The real me currently rings up 2.5 planets in France.
posted by Dick Paris at 12:42 AM on April 24, 2002


I've never driven a car, walk or ride a bike, ride in someone else's car every other week or so; walk to anywhere within three miles, usually; eat too much, I think; have one cat and no children. Seafood is not really an option, not when I read about how seafood is caught--we're strip mining the oceans, major fisheries are collapsing right right and left. And I read in the Tablet today that a free range chicken has about 1.5 square feet of free range on the average.
posted by y2karl at 1:09 AM on April 24, 2002

Compared to walking or riding a bike or animal, public transport systems use massive amounts of embodied energy to build, run and maintain and generate massive amounts of pollution.

Indeed.
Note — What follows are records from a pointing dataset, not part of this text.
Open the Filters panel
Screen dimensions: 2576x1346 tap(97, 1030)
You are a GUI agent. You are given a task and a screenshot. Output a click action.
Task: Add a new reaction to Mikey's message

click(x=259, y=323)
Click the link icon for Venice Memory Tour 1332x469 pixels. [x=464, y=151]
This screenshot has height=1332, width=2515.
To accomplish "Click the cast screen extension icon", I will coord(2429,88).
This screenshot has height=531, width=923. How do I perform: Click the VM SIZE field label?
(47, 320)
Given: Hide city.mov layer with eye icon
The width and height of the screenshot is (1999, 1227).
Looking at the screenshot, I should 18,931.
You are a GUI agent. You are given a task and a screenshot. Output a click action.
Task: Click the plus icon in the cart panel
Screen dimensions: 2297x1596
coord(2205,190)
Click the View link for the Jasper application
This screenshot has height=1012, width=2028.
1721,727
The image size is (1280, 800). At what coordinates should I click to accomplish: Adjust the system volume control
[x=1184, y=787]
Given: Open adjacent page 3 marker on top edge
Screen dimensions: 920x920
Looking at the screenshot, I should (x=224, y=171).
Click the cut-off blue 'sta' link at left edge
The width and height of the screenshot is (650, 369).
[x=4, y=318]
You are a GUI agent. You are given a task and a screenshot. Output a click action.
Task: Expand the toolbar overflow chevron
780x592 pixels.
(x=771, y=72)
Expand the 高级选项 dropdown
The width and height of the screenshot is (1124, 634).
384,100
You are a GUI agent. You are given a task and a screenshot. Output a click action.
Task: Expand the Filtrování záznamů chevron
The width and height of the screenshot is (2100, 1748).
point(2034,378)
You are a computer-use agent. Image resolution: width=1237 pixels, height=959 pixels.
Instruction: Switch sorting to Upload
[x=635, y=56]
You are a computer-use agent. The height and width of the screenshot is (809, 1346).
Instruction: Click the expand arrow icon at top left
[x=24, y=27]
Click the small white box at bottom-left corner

I should have said that the only vehicular transport I use is the public variety. I walk an amazing amount (in Vienna, the pedestrian is king). I'm currently searching for a vintage Vespa 50 Special to reduce my reliance on public transport. Perhaps that will reduce my footprint, as well.

It took a lot of energy to raise, slaughter, process, pack, transport, store and sell you that slice of bologna/fishstick.

A steak, yes. A slice of salami not industrially produced and transported from afar, rather produced locally by small meathouses, and packaged only in a wrap of paper right after it's sliced, I don't think so.

It would be interesting, however, to find out just how much energy goes into the production of one of my salami sandwiches.

As to the yurt, I'll be camping in one in a Mongolian Ger camp some time in June. Hopefully my energy savings in the yurt will partially offset the energy expended to fly me round trip from Vienna to Beijing.